--- INFORMATION SHOWN ---
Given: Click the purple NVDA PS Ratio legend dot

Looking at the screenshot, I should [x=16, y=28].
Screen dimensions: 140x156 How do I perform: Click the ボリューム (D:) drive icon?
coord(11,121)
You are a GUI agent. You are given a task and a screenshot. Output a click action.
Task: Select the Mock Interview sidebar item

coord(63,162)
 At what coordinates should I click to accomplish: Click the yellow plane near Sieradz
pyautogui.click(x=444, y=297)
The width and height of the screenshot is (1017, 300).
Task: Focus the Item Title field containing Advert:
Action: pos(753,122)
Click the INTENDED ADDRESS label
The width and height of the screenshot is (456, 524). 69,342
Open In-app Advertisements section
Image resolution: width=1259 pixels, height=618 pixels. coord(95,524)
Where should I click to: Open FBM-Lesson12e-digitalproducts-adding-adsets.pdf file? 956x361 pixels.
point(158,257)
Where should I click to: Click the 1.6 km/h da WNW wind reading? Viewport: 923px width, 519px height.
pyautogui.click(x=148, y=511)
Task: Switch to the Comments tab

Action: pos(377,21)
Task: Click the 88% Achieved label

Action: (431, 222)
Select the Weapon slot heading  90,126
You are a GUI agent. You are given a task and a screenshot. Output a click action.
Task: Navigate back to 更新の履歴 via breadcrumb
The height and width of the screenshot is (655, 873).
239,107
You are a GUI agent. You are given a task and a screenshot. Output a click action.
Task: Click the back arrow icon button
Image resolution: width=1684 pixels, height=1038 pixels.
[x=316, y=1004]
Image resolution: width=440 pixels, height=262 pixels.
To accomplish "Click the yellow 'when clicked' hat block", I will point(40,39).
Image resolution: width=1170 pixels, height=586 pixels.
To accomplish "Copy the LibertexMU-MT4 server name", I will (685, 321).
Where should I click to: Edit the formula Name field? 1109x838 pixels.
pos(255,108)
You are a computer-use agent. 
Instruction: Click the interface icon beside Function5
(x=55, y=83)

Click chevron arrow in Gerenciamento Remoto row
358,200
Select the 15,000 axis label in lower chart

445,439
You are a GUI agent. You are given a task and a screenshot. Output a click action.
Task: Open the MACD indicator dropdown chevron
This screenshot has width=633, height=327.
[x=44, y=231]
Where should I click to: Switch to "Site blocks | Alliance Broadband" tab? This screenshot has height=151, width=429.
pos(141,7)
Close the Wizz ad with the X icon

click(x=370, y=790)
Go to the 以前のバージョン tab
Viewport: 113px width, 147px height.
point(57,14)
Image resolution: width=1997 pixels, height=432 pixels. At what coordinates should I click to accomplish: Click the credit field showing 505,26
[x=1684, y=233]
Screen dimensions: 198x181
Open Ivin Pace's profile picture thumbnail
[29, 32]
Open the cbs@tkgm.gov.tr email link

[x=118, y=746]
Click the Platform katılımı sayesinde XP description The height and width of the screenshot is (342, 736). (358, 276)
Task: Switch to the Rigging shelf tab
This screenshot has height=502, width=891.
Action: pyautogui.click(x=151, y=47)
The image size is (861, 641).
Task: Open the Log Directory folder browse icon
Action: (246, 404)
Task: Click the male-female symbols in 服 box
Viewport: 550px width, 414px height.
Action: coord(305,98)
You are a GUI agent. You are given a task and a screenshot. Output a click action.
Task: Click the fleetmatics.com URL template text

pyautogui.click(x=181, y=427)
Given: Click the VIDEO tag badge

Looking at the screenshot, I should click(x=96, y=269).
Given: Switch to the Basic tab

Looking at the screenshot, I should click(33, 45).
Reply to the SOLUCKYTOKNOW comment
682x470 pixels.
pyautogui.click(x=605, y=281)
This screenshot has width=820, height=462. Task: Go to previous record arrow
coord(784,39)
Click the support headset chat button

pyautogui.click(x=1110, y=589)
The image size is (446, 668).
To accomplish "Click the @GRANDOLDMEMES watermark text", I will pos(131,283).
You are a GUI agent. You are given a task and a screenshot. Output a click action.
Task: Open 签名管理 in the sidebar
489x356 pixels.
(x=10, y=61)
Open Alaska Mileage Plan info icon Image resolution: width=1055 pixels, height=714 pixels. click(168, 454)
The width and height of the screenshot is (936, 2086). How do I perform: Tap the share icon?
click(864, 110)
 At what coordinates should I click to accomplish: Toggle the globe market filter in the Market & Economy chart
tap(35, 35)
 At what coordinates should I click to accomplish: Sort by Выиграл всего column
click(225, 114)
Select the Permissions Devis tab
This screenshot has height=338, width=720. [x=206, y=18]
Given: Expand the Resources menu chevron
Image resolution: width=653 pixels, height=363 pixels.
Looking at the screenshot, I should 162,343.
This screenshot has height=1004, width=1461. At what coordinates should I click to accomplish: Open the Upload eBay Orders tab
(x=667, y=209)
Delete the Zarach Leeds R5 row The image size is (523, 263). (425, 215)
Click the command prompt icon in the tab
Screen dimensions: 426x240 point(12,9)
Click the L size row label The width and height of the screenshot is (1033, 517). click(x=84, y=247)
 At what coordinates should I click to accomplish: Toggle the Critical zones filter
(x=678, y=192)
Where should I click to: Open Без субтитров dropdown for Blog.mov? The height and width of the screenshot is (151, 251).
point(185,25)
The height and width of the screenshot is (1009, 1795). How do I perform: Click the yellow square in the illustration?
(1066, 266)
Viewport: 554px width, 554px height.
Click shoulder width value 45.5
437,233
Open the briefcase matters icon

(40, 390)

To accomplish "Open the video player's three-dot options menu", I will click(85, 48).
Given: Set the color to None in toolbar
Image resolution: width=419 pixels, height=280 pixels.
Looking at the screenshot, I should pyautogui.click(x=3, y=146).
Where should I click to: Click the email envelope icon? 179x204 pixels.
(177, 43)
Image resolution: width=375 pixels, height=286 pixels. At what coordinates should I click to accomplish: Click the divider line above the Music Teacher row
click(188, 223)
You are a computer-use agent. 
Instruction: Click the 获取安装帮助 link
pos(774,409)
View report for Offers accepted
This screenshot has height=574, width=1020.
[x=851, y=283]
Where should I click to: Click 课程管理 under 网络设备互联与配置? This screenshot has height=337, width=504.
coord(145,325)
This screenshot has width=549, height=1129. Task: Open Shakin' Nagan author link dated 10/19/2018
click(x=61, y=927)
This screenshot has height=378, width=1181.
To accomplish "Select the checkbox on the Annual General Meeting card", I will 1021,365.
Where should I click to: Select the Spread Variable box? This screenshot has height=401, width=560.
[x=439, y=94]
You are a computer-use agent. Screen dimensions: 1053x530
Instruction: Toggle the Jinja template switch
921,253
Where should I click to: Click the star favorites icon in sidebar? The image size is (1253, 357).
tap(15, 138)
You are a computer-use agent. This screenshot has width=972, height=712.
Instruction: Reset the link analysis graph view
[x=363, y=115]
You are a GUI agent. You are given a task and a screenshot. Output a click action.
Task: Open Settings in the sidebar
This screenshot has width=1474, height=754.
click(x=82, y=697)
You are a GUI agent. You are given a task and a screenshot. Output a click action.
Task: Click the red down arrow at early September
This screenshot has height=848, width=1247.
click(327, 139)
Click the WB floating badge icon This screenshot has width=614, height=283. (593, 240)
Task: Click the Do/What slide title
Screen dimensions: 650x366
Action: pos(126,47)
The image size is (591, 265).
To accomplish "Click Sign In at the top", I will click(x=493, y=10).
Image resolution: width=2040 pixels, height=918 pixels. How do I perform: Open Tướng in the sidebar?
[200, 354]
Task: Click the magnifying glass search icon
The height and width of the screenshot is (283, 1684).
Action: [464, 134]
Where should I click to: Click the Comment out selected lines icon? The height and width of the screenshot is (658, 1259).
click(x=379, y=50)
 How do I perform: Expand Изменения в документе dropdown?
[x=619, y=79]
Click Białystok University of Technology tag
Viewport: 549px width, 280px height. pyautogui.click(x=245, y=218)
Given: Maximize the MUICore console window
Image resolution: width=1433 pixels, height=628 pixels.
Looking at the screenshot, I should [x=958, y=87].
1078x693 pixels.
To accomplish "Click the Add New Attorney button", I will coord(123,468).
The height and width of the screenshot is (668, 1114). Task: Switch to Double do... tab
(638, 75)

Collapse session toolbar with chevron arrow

--- THE PROBLEM ---
Rewrite the listing from its beginning through the line containing "Action: pos(753,122)", inclusive, changing "sidebar item" to "menu entry" and keeping everything else the same.

--- SOLUTION TO THIS TASK ---
Given: Click the purple NVDA PS Ratio legend dot

Looking at the screenshot, I should [x=16, y=28].
Screen dimensions: 140x156 How do I perform: Click the ボリューム (D:) drive icon?
coord(11,121)
You are a GUI agent. You are given a task and a screenshot. Output a click action.
Task: Select the Mock Interview menu entry

coord(63,162)
 At what coordinates should I click to accomplish: Click the yellow plane near Sieradz
pyautogui.click(x=444, y=297)
The width and height of the screenshot is (1017, 300).
Task: Focus the Item Title field containing Advert:
Action: pos(753,122)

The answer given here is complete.